When writer/director Chris Weitz adapted the first of Philip Pullman’s three His Dark Materials novels into a feature film, he skirted around the book’s anti-religion elements in order to cater to notoriously over-sensitive Christian groups. That’s alright, in The Golden Compass the Church was really only a stand in for any authoritarian, repressive organization and so Weitz has replaced them with generic fascists. It still gets the message across. Should the other books in the series ever get adapted, it may become more of a problem, since the story’s twists and turns lead to a desperate battle to kill God with the help of gay Angels. There’s no getting around that. No wonder the Catholic Church is protesting Weitz’s religiously cleansed Golden Compass anyway, perhaps afraid that if people see it, the rest of the books will get made and suddenly they’ll have a pew full of parishioners trying to stick Yaweh in the gut with a shiv. Or something like that.

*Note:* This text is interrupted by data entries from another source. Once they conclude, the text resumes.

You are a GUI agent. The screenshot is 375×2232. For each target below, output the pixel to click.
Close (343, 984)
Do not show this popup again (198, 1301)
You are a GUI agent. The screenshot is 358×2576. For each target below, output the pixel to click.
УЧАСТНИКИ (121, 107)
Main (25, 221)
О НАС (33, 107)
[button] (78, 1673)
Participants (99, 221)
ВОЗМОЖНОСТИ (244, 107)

For now though, Pullman’s tale is little damaged by a filmmaker’s fear of offending right-wingers, and The Golden Compass sticks rather closely to the narrative on which it’s based. It’s still the tale of Lyra Belacqua (Dakota Blue Richards), a precocious little girl in a parallel world, caught up in magic and intrigue beyond her ken.

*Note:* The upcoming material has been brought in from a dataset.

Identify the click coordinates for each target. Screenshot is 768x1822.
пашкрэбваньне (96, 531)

We first meet little Lyra scrambling through the streets around the University where she lives, playing games with the group of boys who are her enemies and friends. Her world is one not so different from our own, but yet very different in fundamental ways. It seems eternally trapped in the 18th Century, except an 18th Century where magic is real and often put to such humdrum uses as pulling horseless carriages. The carriages are horseless, because the animals in her world are all daemons. A daemon is the physical manifestation of a person’s soul. Every man and woman alive in Lyra’s world has one, and it takes the form of a talking animal, the shape it takes and the personality exudes being literal manifestations of who that person is on the inside. In Lyra’s world no one is ever alone, and on a cold night everybody has something fuzzy to cuddle up with. Teddy bear sales have no doubt been long mired in recession.

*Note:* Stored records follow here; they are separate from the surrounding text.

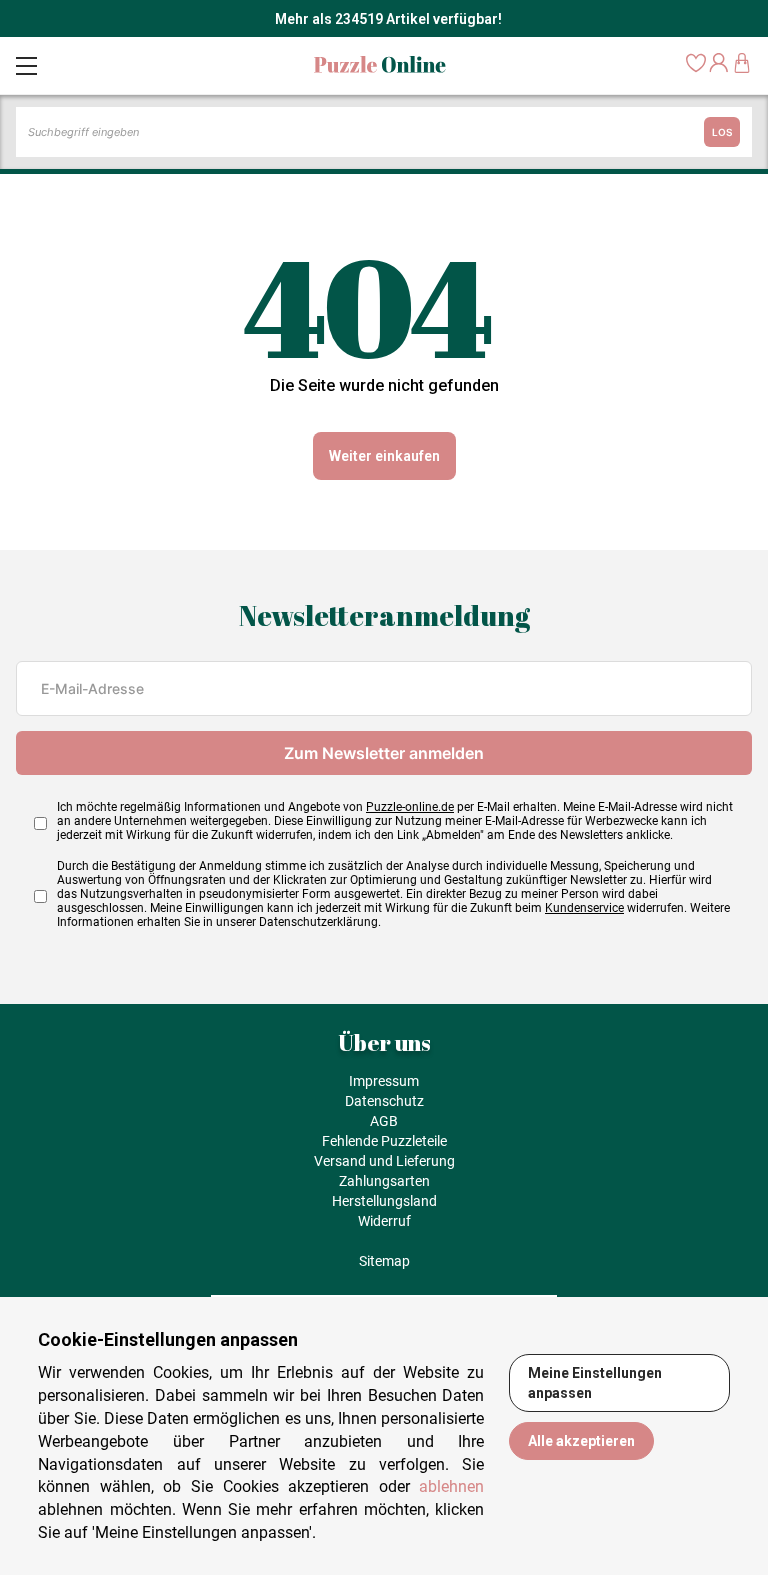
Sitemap (384, 1261)
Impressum (384, 1081)
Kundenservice (584, 908)
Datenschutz (384, 1101)
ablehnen (451, 1486)
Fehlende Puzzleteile (384, 1141)
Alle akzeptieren (581, 1441)
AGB (384, 1121)
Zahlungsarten (384, 1181)
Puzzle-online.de (410, 807)
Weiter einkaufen (384, 456)
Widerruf (384, 1221)
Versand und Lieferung (384, 1161)
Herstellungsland (384, 1201)
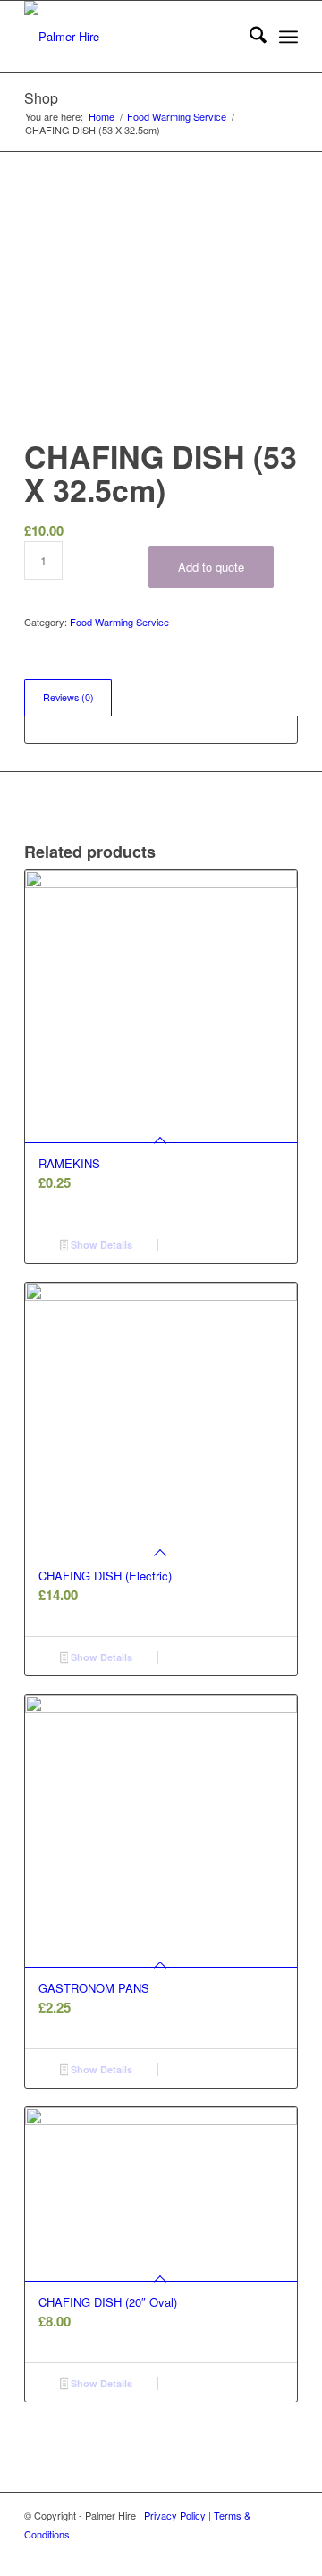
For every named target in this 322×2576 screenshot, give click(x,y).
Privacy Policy (175, 2515)
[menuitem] (249, 36)
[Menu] (288, 36)
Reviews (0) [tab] (68, 697)
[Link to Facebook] (284, 2553)
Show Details (100, 1244)
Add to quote (211, 566)
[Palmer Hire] (133, 36)
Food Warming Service (119, 621)
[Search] (249, 36)
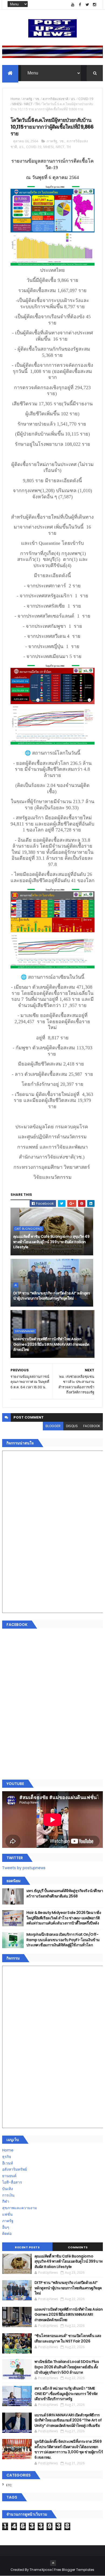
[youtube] (73, 4)
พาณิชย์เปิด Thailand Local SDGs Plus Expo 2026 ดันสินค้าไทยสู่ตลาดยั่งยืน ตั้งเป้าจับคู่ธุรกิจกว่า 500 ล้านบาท (66, 2367)
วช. (37, 99)
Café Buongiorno (28, 1229)
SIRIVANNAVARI (25, 1331)
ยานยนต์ (9, 2175)
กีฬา (5, 2201)
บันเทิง (7, 2188)
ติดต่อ (7, 2233)
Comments (78, 2247)
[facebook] (80, 4)
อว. (73, 99)
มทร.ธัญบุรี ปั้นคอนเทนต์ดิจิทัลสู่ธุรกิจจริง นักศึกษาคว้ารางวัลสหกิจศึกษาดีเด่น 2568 (64, 1893)
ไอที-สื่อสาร (12, 2182)
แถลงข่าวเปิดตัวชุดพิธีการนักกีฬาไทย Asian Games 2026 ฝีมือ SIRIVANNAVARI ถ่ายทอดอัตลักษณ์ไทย (51, 1344)
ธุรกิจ (6, 2156)
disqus (72, 1426)
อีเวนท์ (7, 2163)
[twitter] (87, 4)
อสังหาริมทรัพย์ (14, 2169)
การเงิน (8, 2195)
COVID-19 (85, 99)
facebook (91, 1426)
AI (16, 1285)
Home (15, 99)
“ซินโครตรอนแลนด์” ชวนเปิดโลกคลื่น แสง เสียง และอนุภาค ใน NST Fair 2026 (67, 2338)
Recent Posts (27, 2247)
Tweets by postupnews (24, 1868)
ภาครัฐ (27, 99)
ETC (9, 2485)
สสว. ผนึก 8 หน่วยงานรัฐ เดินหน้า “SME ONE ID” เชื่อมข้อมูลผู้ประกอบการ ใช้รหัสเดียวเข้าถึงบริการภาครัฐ (66, 2394)
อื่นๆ (5, 2227)
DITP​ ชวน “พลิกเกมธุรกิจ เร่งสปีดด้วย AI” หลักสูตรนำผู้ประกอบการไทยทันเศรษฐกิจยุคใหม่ (51, 1295)
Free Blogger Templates (74, 2569)
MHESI (17, 104)
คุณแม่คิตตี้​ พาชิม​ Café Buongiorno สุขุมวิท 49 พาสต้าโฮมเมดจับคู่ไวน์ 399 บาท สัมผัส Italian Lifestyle (51, 1242)
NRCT (28, 104)
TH (37, 104)
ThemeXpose (41, 2569)
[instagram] (94, 4)
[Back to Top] (53, 2563)
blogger (53, 1426)
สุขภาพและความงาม (19, 2208)
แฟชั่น (7, 2214)
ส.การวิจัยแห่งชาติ (55, 99)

The daemons are a neat gimmick, but one fraught with filmmaking peril. Too much of them and Pullmans’ intrinsically dark and edgy tale turns into a mad caricature full of silly, Bugs Bunny like creatures running amok amongst humans. Too little of them, and the essential oddity of the story is lost, leaving us with yet another in a long line of bland, Harry Potter/Lord of the Rings clones. Weitz acceptably walks the line between those two extremes, giving us enough daemons to keep it interesting, but leaving the humans at the center of the story while daemons hang around in the background, out of frame, off camera, sometimes barely noticed as they would be if we were actually there with Lyra, and as used to seeing them and interacting with them as you would be any other appendage, like a pinky finger.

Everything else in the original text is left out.